Treatment of prostate cancer cells with adenoviral vector-mediated antisense RNA using androgen-dependent and androgen-independent promoters

The present study was designed to develop a novel antisense approach to prostate cancer therapy. We constructed ODC/AdoMetDC double antisense RNA recombinant adenovirus mediated by a prostate-specific androgen-dependent promoter (pADxsi-P2-AdoMetDC-ODC-PolyA) or a prostate-specific androgen-independent promoter (pADxsi-P1-AdoMetDC-ODC-PolyA). Western blot analysis was performed to detect the ODC and AdoMetDC protein levels. The growth curves for each group of cells were determined by MTT assay.
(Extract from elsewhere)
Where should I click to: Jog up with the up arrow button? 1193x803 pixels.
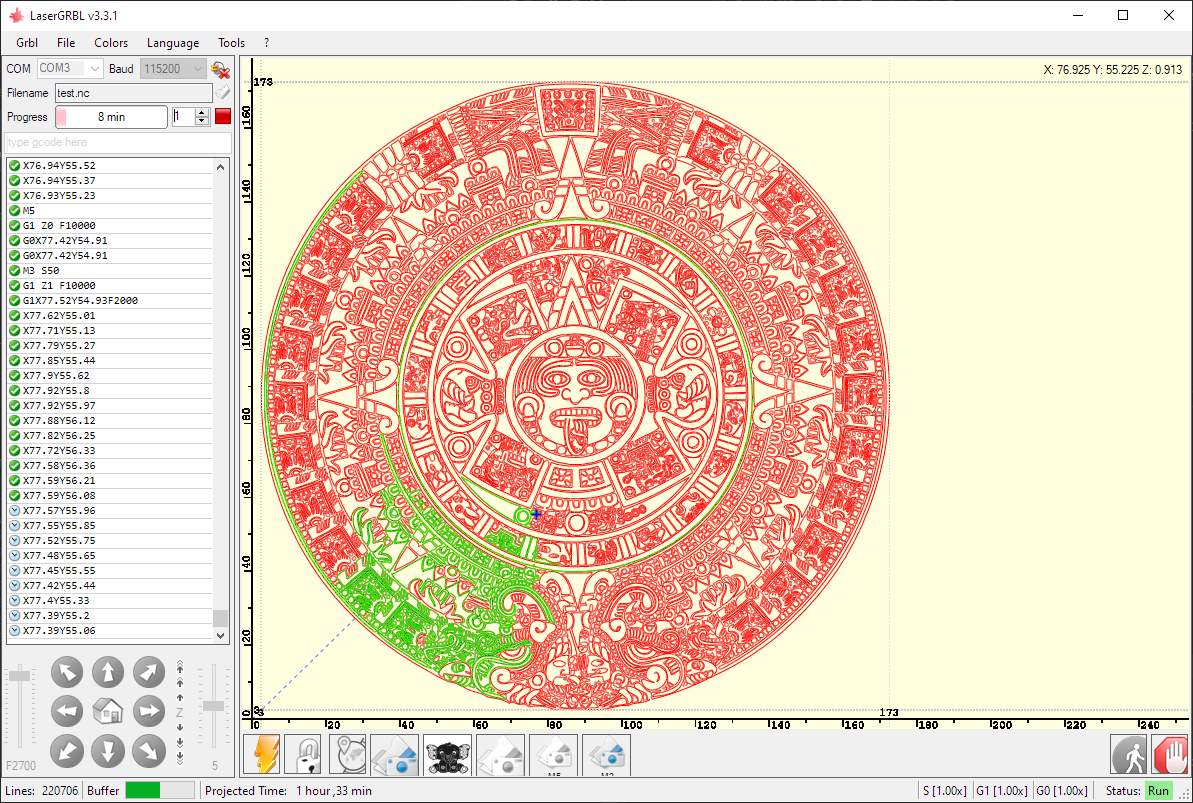pos(108,672)
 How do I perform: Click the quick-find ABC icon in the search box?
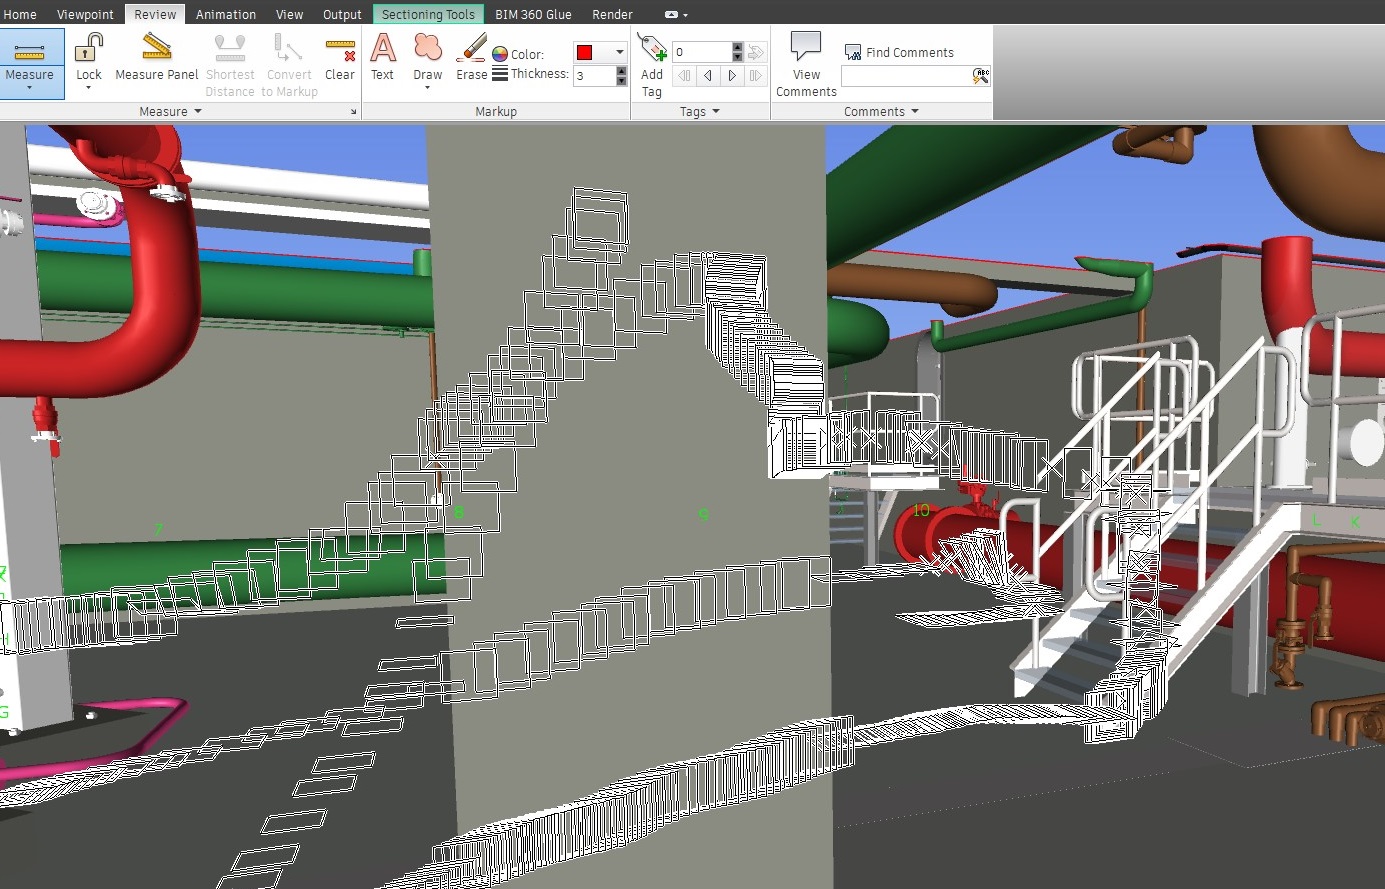pos(979,74)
Flow cytometry was conducted to detect cell apoptosis, proliferation, and cell cycle distribution in order to demonstrate the effects of the recombinant adenoviruses on the prostate cancer cells. RT-PCR, Western blotting, MTT, and tumor growth inhibition assay in nude mice demonstrated that pADxsi-P1-AdoMetDC-ODC-PolyA and pADxsi-P2-AdoMetDC-ODC-PolyA exhibited inhibitory effects on cell proliferation at both the gene and protein levels. Meanwhile, inhibiting effects of the pADxsi-P2-AdoMetDC-ODC-PolyA is more profound than those of the pADxsi-P1-AdoMetDC-ODC-PolyA vector. Both of the adenoviral vectors exhibited significant inhibitory effects on the growth of prostate tumors, and the inhibitory effects of the pADxsi-P2-AdoMetDC-ODC-PolyA vector were stronger than those of the pADxsi-P1-AdoMetDC-ODC-PolyA vector.